During his career in research and education, in addition to his five books, his published papers, and over 30 graduate students, he made many contributions to the leadership of professional societies. He was technical editor of the American Society of Mechanical Engineers (ASME) Journal of Applied Mechanics for five years and served on many ASME committees, including five years on the executive committee of the Applied Mechanics Division, several years on the ASME Nominating Committee (including as its chair), and several years on the Honors Committee, in addition to several other societywide committees.
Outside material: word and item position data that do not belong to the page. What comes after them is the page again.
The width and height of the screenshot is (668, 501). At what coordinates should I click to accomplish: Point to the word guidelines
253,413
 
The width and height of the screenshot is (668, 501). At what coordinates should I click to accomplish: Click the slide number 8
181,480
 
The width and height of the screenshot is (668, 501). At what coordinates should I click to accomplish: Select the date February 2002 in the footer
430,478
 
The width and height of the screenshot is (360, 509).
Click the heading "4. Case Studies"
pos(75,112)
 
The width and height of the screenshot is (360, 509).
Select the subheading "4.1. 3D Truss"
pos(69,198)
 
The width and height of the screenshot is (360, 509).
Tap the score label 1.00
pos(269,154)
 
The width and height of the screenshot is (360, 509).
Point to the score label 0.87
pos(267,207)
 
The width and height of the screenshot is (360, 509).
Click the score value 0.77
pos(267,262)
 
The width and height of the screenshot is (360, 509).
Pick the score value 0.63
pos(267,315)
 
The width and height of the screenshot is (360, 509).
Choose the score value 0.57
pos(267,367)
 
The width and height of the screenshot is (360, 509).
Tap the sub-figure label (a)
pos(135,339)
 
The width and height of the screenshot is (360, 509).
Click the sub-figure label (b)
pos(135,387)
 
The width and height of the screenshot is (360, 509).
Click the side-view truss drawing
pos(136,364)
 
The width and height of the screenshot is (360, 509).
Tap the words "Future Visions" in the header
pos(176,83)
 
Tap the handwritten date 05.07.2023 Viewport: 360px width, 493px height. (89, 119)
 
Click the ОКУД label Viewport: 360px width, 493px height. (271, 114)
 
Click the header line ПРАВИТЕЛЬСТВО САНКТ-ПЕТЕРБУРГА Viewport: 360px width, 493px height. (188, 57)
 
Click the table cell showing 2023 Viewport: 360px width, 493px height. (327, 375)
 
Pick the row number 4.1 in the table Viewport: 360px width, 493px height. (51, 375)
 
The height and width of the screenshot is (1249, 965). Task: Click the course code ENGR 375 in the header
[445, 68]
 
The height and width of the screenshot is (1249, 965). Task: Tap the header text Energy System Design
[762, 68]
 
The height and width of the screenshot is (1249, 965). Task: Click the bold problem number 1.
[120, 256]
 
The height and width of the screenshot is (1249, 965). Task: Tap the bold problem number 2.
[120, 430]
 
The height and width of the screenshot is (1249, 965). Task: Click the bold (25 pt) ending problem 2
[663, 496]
His greatest contribution to our profession may have been his 18 years as secretary of the US National Committee on Theoretical and Applied Mechanics— he served in that position longer than any other secretary. During that time he was also a delegate to the International Union for Theoretical and Applied Mechanics General Assembly and later a member-at-large. His contributions were recognized by many awards and honors, including the ASME Medal (1987) and honorary membership (1977), as well as awards from ASCE and the Russian Academy of Science.
In addition to his many contributions to engineering, Philip was an avid outdoorsman. He was a hiker, camper, back-packer, cross-country skier, and marathoner until long after his retirement. He was proud of his two Boston Marathons and of having finished first in the Senior Section of the Twin Cities Marathon. He slowed down a little only when his knees began to bother him in his late sixties and his doctor warned him, “You can run now or walk later!” He was an opera aficionado and wrote published opera reviews until fairly recently.
His wife Thea had been a senior software executive for Cray Computers while they lived in Minneapolis. She preceded him in death by several years. He leaves three children: Susan E. Hodge, Philip T. Hodge, and Elizabeth Hodge Kelly, and many grandchildren and great-grandchildren.